Well, some of that is cheesy lol but it's true. Things are hard but once you get over the curve they get easy.

SwordAndShield
offline
SwordAndShield
567 posts
Nomad

LISTEN HERE:

If you think that dropping out of something that you can't handle is the answer, you will have a terrible life. Change is good, you must get used to it.

You have to deal with it and find a solution because backing out will get you nowhere.

notataco
offline
notataco
189 posts
Nomad

honestly you sound like a total dweeb lol.(im not making fun) You really must learn to lighten up and become socially interactive. I just chill in all my classes and talk to friends. It'd be hell if i just sat their and didnt say anything and freak out over just HOMEWORK. Honestly homework is nothing it sounds to me like you got major work ethic issues

TheCheeseMaker
offline
TheCheeseMaker
349 posts
Nomad

Be a Fractoptomist. That is when you are partially optimistic. Only when something bad happens you change moods. Start the day by telling everyone that the day is gonna be great.
You not only converse but you also make yourself feel better. Look forward to something. Do homework at lunch every once in a while.

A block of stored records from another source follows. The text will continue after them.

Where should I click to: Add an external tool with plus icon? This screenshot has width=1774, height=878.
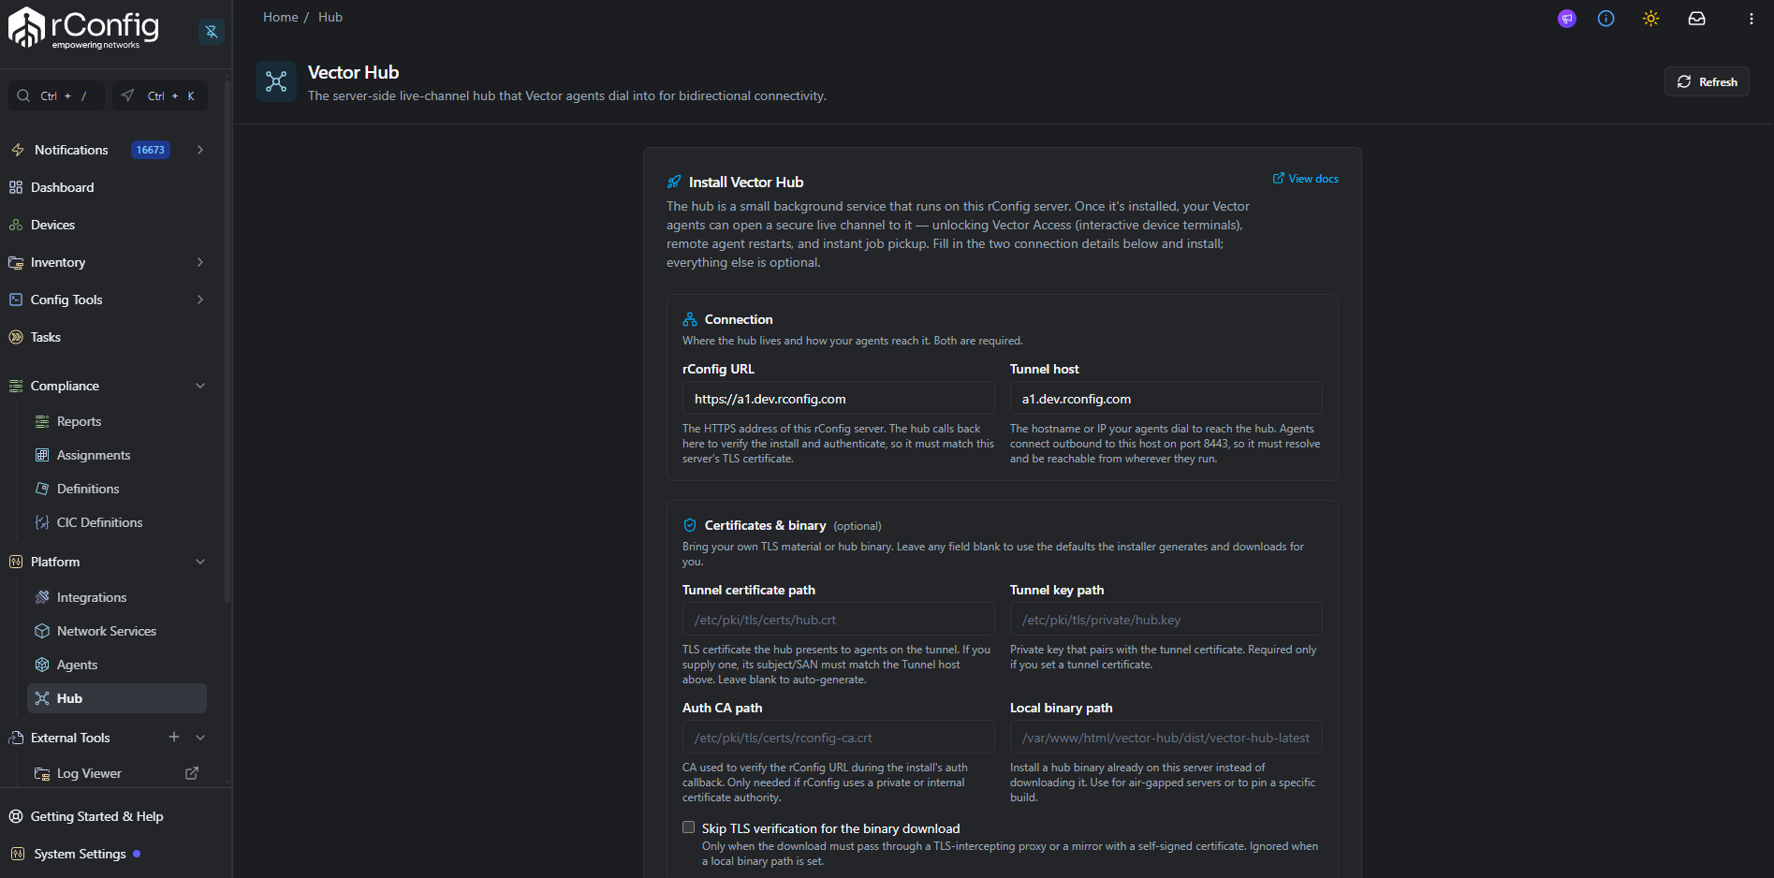(174, 737)
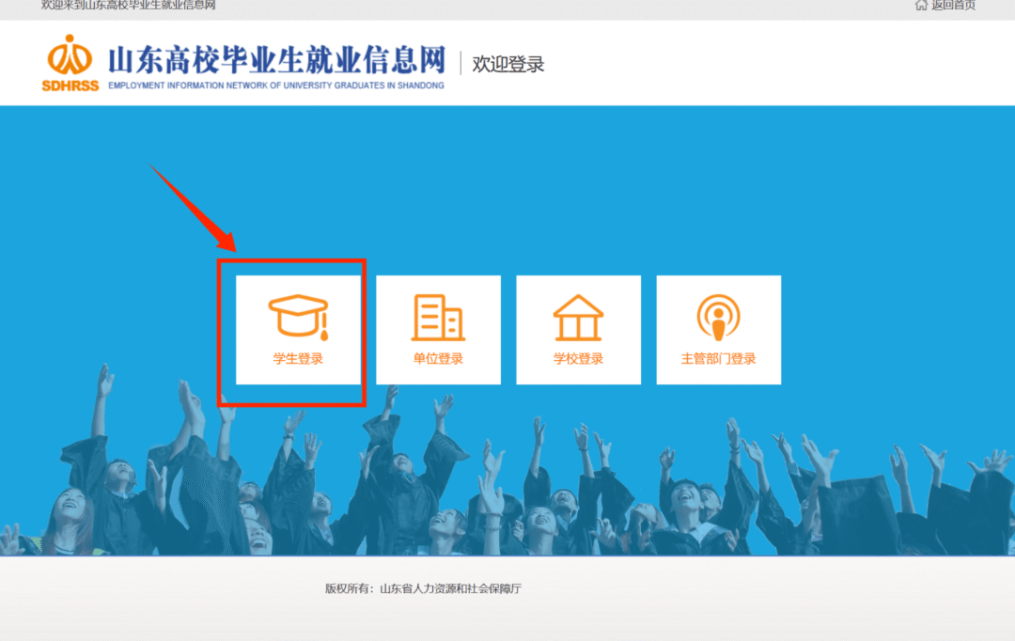Image resolution: width=1015 pixels, height=641 pixels.
Task: Select the 学生登录 text label
Action: [298, 359]
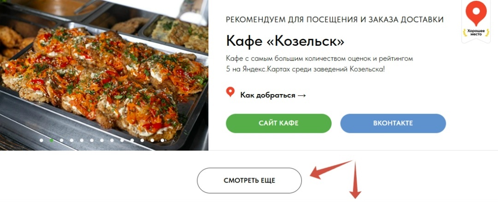This screenshot has height=202, width=498.
Task: Select the second-to-last carousel dot
Action: point(152,140)
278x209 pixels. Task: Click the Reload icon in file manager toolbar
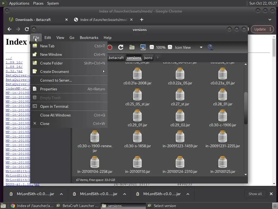click(121, 47)
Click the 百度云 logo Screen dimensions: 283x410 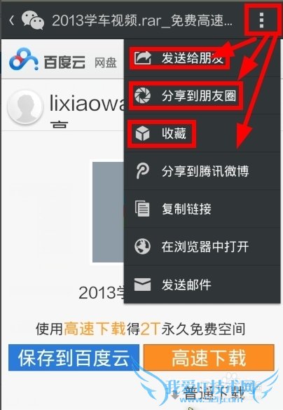[x=47, y=60]
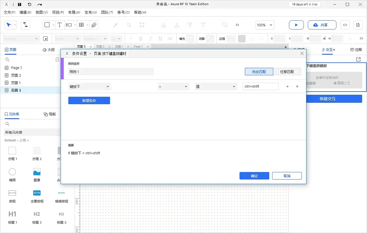Confirm the dialog with 确定
This screenshot has height=233, width=367.
coord(254,176)
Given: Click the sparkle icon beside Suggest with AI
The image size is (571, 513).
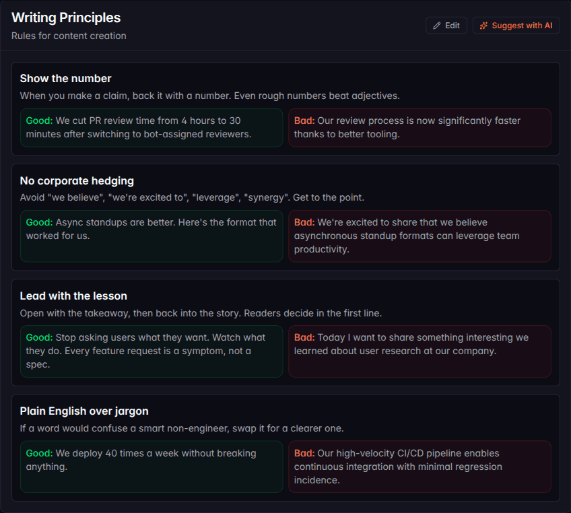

Talk more on the forums. It's not much help but you will learn what to say and when.

Thyll
offline
Thyll
476 posts
Nomad

honestly you sound like a total dweeb lol.(im not making fun) You really must learn to lighten up and become socially interactive. I just chill in all my classes and talk to friends. It'd be hell if i just sat their and didnt say anything and freak out over just HOMEWORK. Honestly homework is nothing it sounds to me like you got major work ethic issues

Telling him he's a dweeb isn't gonna help him. And hell, do you watch over his shoulder? You don't know what his homework is like. And maybe it's just something he's not good at, jeez.